Peer community is the foundation of the programs Dr. Escobar and her colleagues build, going beyond only curriculum. Dr. Esocobar believes in the power of cohorts to create learning environments in which students are around like-minded peers who share similar life experiences. By leveraging the power of social learning, students begin to change their expectation of what a scientist or engineer looks like — it looks like them! Curriculum is still key, of course, and many of the programs are designed using project-based learning to get students working on projects that are meaningful to them.

  1. Connect with students’ reality

Part of the rationale underpinning the use of project-based learning principles within these STEM programs is to give students an opportunity to work on projects that are relevant to the communities they live in. For example, the BUILDERS program is a summer camp wherein students learn through inventing creative solutions to problems within their own communities. These types of approaches prioritize culturally-relevant pedagogy for students to help foster interest in STEM and motivation to engage with STEM across their schooling. Making learning purposeful and relevant is important to develop a strong STEM identity in students.

  1. Remember who the work is for

Part of what has made these programs so impactful for students is that they are designed for the specific populations of students they are trying to reach, rather than designing programs for the average student. To ensure that the programs are working for their students, Dr. Escobar and her colleagues ask students to evaluate the programs: what is working for them? What do they want done differently? This process also helps foster agency in the students to help them develop confidence and ownership over their educational and career journey. By doing so, identity with STEM grows, and students begin to see their future self as a role model.

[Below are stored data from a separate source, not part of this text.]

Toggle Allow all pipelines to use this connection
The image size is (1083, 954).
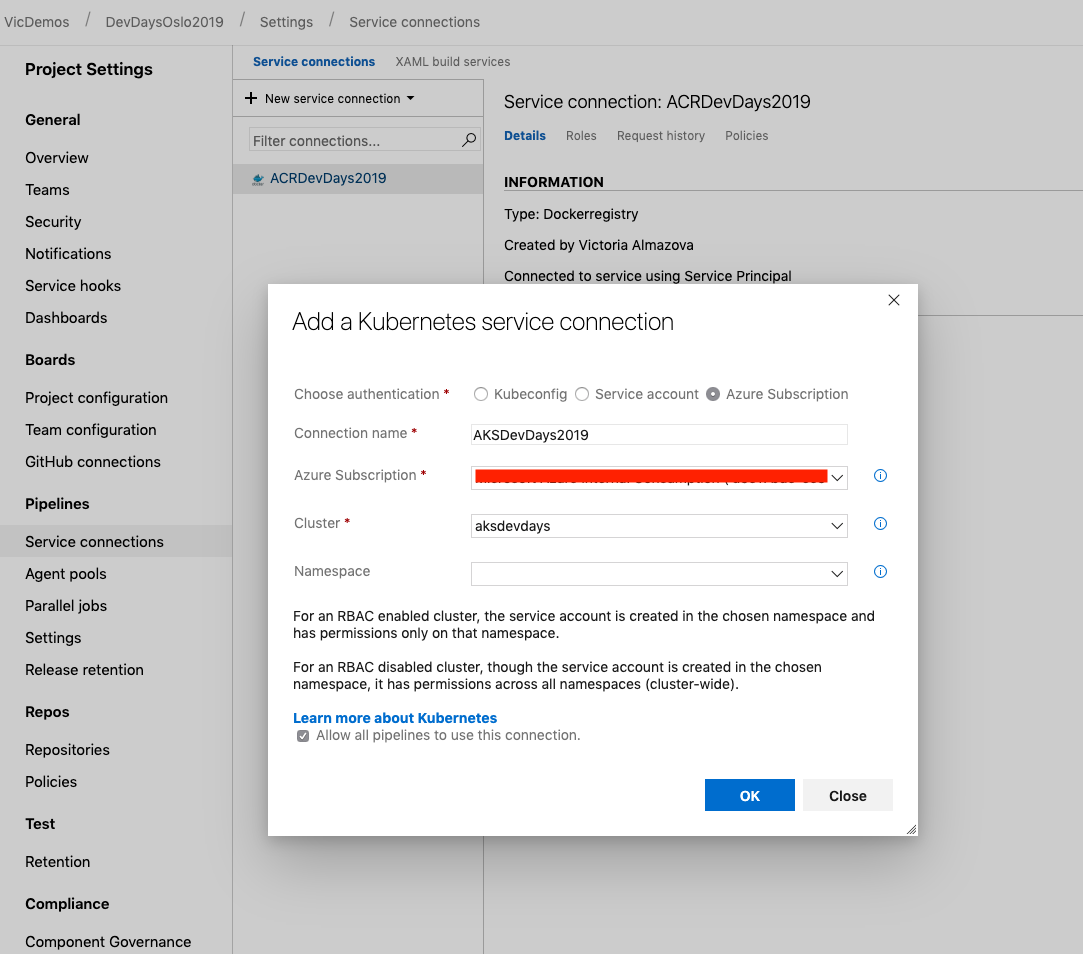[x=303, y=736]
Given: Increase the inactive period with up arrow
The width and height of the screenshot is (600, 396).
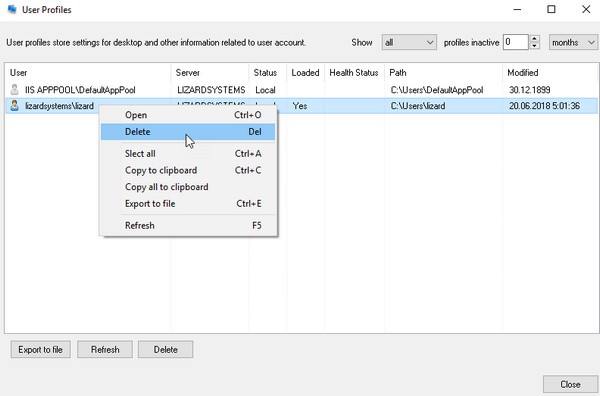Looking at the screenshot, I should point(535,39).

  1. Good intentions don’t always work

Finally, it’s important for program designers to acknowledge that good intentions may not always produce the optimal outcomes for the students they are designing for. Throughout these programs, Dr. Escobar and her colleagues learned that keeping the students’ voice central to their plans was necessary to keep students engaged and maximize impact. For example, they learned that more is not always better when it comes to program elements; sometimes simple is better. They also learned that fully self-paced instruction may not always work for at-risk students. It can be beneficial to strike a balance with having a clear direction, but allowing for flexibility in the details of the program over time. Bottom line: listen to the students.